Monday, March 29, 2010

NYT Article: Unearthing the Sex Secrets of the Périgord Black Truffle

(Photo: Owen Franken NYT)

> Interesting. Especially for all my fellow truffle lovers out there. Who would've thought that something that looks like that (above) would taste so magnificent?!

Straight to the Source

By Nicholas Wade
March 28, 2010

The black truffle of Périgord, the cynosure of every foodie’s dreams, is about to yield its most intimate secrets to a team of French and Italian researchers who have decoded its genome. Surely a great day for gastronomy and yet — truffle-lovers be advised — some of the new discoveries may reveal more than you really wanted to know.

Truffles are the fruit of fungi that infect the roots of certain trees. They are of keen interest to pigs, particularly sows, because some secrete androstenol, a hormone produced by boars before mating. People who use sows to hunt for truffles often find it hard to prevent a sex-crazed animal from eating the truffle she has found and may lose fingers in the attempt.

It turns out the truffles, too, have sex lives, said Dr. Francis Martin, a plant biologist at the University of Nancy in France and leader of the research team. The precious fungi had long been thought to lead an asexual existence, but Dr. Martin and his colleagues have found that they have two sexes, or mating types.

The information is of great significance to truffle growers, whom Dr. Martin now advises to inject roots with both sexes of truffle spore. The truffle then benefits from the purpose of sex, which is of course to generate new combinations of genes and fresh diversity.

Truffle growers in France and Italy have a mixed reaction to the work of Dr. Martin’s team on the truffle’s genome. On the one hand, they “are always complaining we are not doing enough for them,” Dr. Martin said. On the other, “they don’t want us to get the magic recipe to produce truffles by the ton because then the price would go down.”

The Périgord black truffle has a large genome, made of 125 million units of DNA that contain about 7,500 genes, Dr. Martin and his colleagues reported online Sunday in the journal Nature. Figuring out what each gene does will take many years, but certain patterns of activity are evident.

Nestled underground in the roots of its oak tree host, the truffle fungus has a suite of genes for detecting light. These are either to help it avoid sunlight and stay safely beneath the earth, or to help it sense the passage of the seasons.

It has another suite of genes for exchanging nutrients with its host. The fungus earns its keep, providing more food for the oak than the tree’s roots can obtain alone.

Truffle-infected trees can often be recognized because a patch of bare earth develops around the trunk. The fungus seems to deter competitors of its tree aggressively, perhaps by producing some plant toxin. Dr. Martin has not yet identified the responsible genes. They may be hard to detect, he said, because they are probably unique to the truffle fungus.

The fungus’s major concern is to spread its spores, a matter of some technical difficulty for an organism that lives underground. So it produces the redolent odors that will compel surface dwellers of all kinds to search for it, eat it and distribute its spores after they have dined.

At the top end of this truffle food line are people, some of whom will pay as if truffles were worth their weight in gold. Such is human wickedness that fake truffles abound, some of them stained with walnut juice to resemble the Périgord black truffle.

People make secrets of the recipes for inoculating trees with spores and the location of truffle groves.
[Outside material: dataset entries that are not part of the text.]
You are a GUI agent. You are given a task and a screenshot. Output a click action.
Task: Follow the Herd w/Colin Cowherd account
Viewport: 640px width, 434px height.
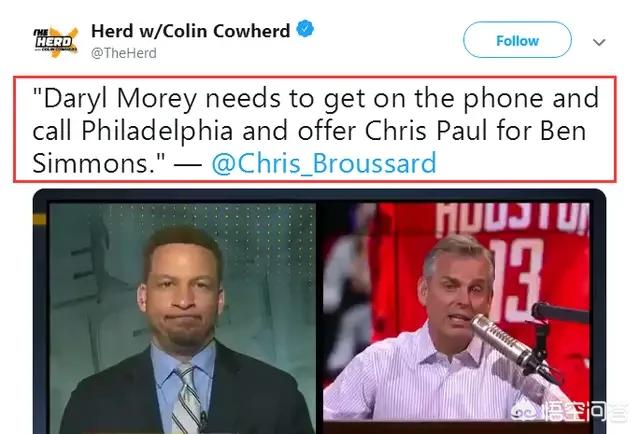517,40
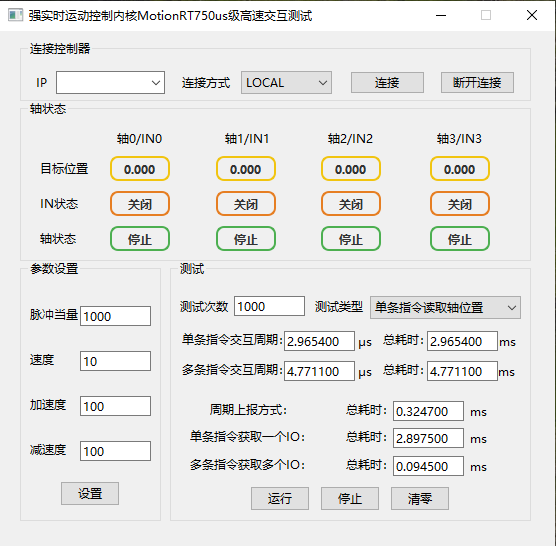Screen dimensions: 556x546
Task: Expand the 连接方式 LOCAL dropdown
Action: [x=286, y=83]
They will steal each others’ trained truffle dogs. Dogs have taken over truffle detection duties from pigs because if one is trying to harvest a truffle wood discreetly without alerting the locals, it’s generally a mistake to show up walking a pig on a leash.

In the middle of the food line are boars and squirrels, driven wild by the truffle perfumes designed to mimic their own sex hormones. Dr. Martin said he had traced most of the genes whose products manufacture these chemicals.
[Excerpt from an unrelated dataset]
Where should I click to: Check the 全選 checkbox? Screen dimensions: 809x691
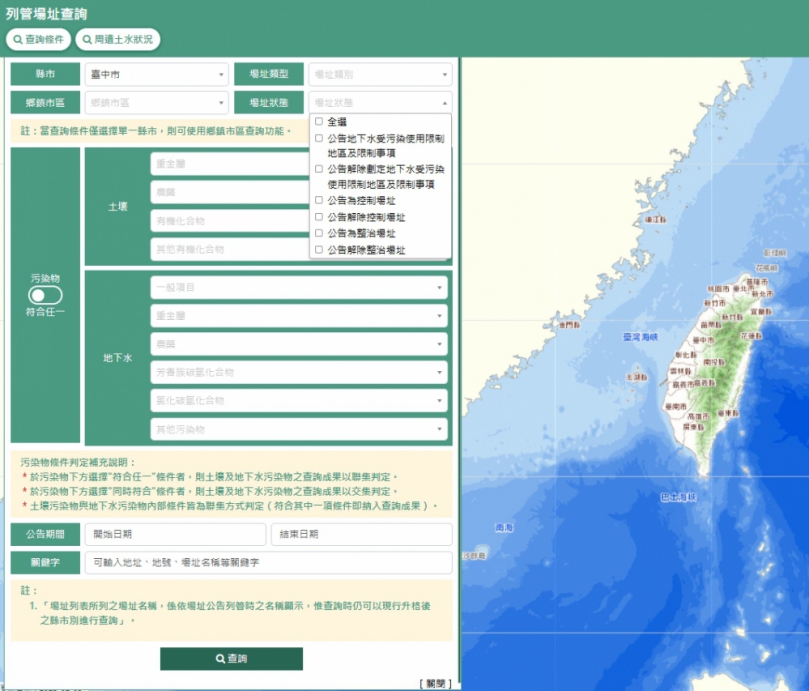click(319, 121)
Last, there are the truffle flies which lay their eggs in the truffle. From the fungus’s perspective, the insects are just another way of spreading its spores. So it attracts them by releasing anisole and veratrole, two insect pheromones, when the truffle has reached maturity. Truffles can often be detected by looking for congregations of truffle flies.

Don’t the fly’s eggs and larvae degrade the edibility of the truffle? It seems the opposite is the case. “If collected at late maturation stages, the truffles will likely carry eggs and larvae — adding proteins and aroma to the truffle,” Dr. Martin said.

Though the black truffle has a large genome, it has fewer genes than other fungi, possibly because it has chosen a very specialist lifestyle and so needs fewer genes than does a generalist fungus.

The regional nature of the truffle somewhat resembles that of wines. Since people of Périgord, Provence and other regions each claim their truffles are the best, Dr. Martin hopes to develop genetic methods for identifying regional varieties of truffle, so that each could have an official designation of origin similar to those that protect local wines and cheeses in France.